:: GIVEN PASSAGE ::
The Adventures of Dr Dolittle by
Hugh Lofting
"The best children's book I read as child or parent. Utterly modern and enlightened, without being P.C. - high-concept, funny, touching, exciting and well written."
The Scent of Dried Roses by
Tim Lott
"This autobiographical account of a young man's depression and the inexplicable suicide of his mother says something about England that no one else has said, and it still feels important."
The Magic Mountain by
Thomas Mann
"Was ever there a more memorable valentine than an X-ray of the beloved's tubercular chest? Mann's unwieldy modernist masterpiece is a reading experience that demands - and repays - total immersion. "
The House of Elrig by Gavin Maxwell
"The author became famous for his otter books, but this is the story of his Scottish childhood, with grouse moors and draughty castles. It is very good on nature and even better on adolescent sexuality."

:: SUPPLIED DATA ::

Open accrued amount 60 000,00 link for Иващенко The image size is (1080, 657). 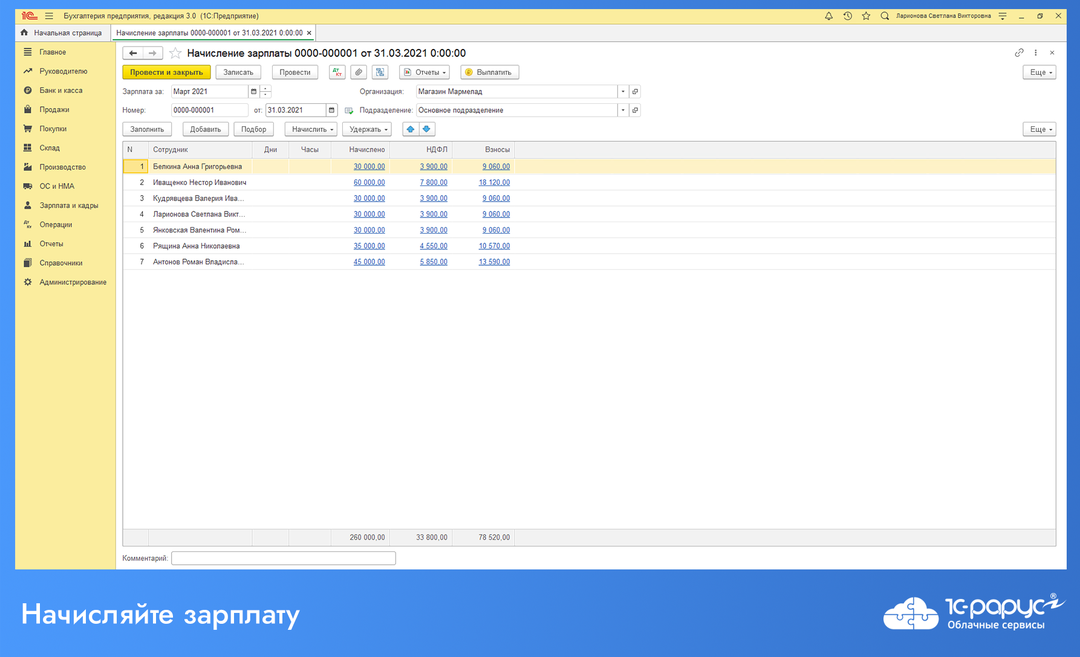point(369,183)
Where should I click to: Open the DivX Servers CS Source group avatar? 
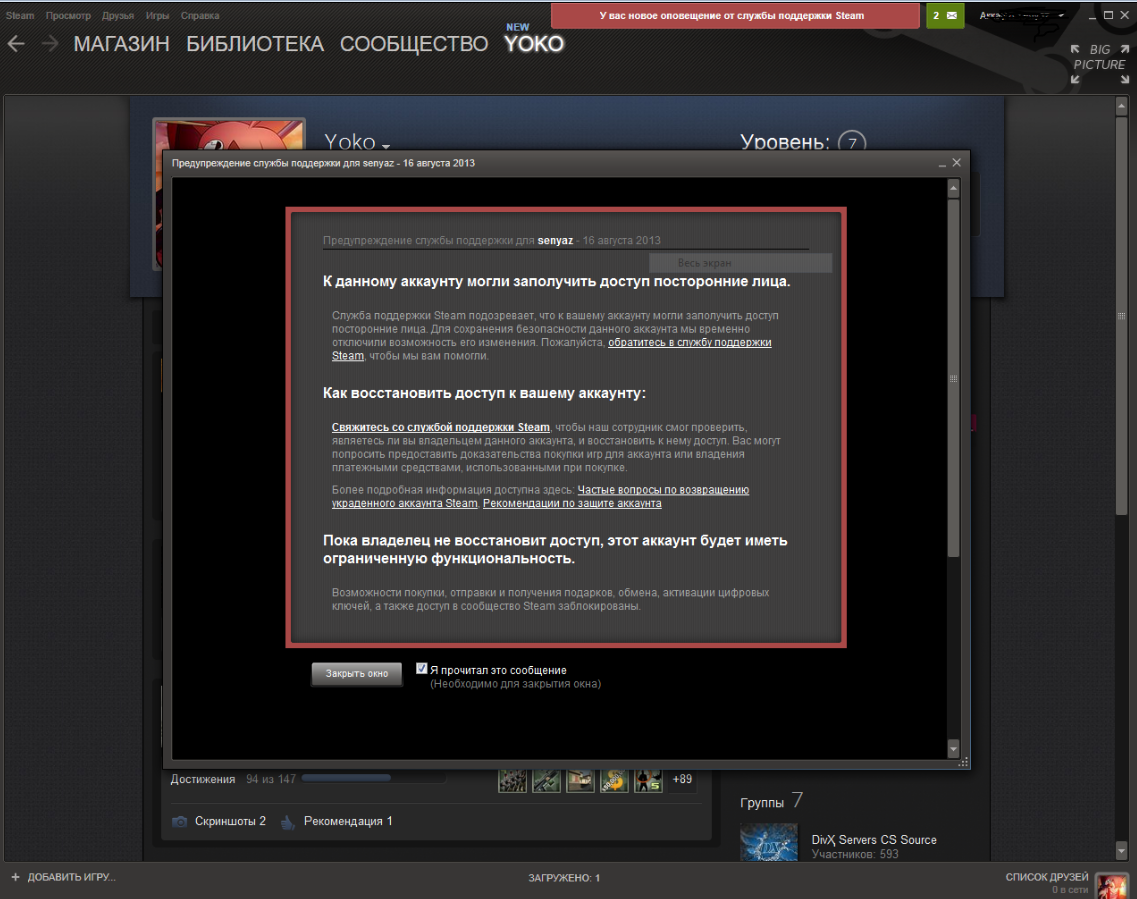(769, 842)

:: THE PROBLEM ::
In the book recommendations, what did the author of The House of Elrig become famous for?

:: TASK RESULT ::
His otter books.